Yıllar önce bir arkadaşım, abi telefonu anladık bilgisayar neden almıyorsun. Uyduk imama; İlk üç günüm bilgisayarın başında boşa geçtiği zaman, canım çok sıkılmıştı, kendi kendime,
-Oğlum sen ne yapıyorsun. Bırak şunu geç örsün başına, önce çalış.
İnternet dünyasını tanımaya çok geç kalmıştım. Erken tanışanlar, odaklanırcasına dünyayla ilişkilerini kesip içine girince, içimden bazen maşallah bazen de helal olsun adamlar çalışıyorlar, işlerini takip ediyorlar. Onlar gibi bilgisayara kavuşunca neyi takip ettikleri yanılgısı ve gerçeği beni günümüze kadar silkeleyip duruyor.
Zaman zaman insanımızın okumadığı söylenir. Okumak eskiden pahalıydı şimdi ucuz. Açtın mı bilgisayarını sessizi şöyle dursun seslisi bile var. Bu bollukta bile değişen yok. Beyinler tertemiz. Okumamaktan dolayı dil ve beyin hakimiyetinin yok olduğunu ne zaman anlar insanımız. Anladığında birbirimizin icabına bakmayı bitirdiğimiz andır.
Yaptığımız en iyi şey kavga etmek, muhabbetlerin bile sonu cinayetle noktalanabiliyor. Gelecekten çok hep geçmişe kayar insanımız, hem de arada bir geçmişe okkalı bir küfürle.
Siyasetin tozu dumana kattığı tam da bugünlerde bilgisayarıma Lenin’in bir sözü düştü,
-Şimdi iktidardayız ve bütün alçaklar bizden yana.
Kurşun gibi ağır. Bir asır önce söylenmiş sözün şimdi neresini ele alacaksın. Okuyunca insan sarsılıyor karamsarlığa kapılıyor, 31 Mart 2024, tüm yurt yerel seçime gidiyor. Beş yılda bir yurttaş yerine konuldu insanımız.
Kısa da olsa siyasetçileri hizaya getirdi. Yarın son gün. Pazar günü kiminin ciğerine sıcak hava kiminin ciğerine soğuk hava girecek. Kimi mutlu kimi mutsuz.
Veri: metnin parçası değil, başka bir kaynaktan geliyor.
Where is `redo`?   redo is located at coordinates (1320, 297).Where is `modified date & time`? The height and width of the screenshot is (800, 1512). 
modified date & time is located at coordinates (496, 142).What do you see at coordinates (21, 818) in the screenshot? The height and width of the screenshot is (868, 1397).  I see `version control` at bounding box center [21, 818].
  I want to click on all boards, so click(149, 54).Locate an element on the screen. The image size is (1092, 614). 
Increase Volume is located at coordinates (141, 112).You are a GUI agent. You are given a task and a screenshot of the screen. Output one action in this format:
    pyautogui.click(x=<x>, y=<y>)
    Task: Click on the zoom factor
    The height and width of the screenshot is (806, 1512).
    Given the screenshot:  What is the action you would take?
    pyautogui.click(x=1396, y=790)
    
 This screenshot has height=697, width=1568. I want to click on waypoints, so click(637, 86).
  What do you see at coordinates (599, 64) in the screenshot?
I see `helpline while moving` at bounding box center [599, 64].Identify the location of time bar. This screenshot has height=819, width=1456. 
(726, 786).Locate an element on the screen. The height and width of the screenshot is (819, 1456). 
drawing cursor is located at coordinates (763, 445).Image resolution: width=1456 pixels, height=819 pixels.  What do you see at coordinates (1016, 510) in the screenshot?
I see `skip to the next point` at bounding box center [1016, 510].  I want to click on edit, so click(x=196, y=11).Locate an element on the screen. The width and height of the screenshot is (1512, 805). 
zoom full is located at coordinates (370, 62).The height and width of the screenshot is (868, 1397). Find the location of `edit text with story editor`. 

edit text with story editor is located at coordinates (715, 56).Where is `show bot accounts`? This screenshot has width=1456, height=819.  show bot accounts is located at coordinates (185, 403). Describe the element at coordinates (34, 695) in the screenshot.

Çalıştılar, bütün sorunların kökenine indiler. Yorgunluklarını atmak için beş yıl tanımış yasa, ülkemizde yaşanan tüm istikrarsızlığı aşmak için.
Kendi malı gibi gördükleri koltuklardan ulusal bilinç, ulusal siyaset ne kadar yansır, zaman gösterecek.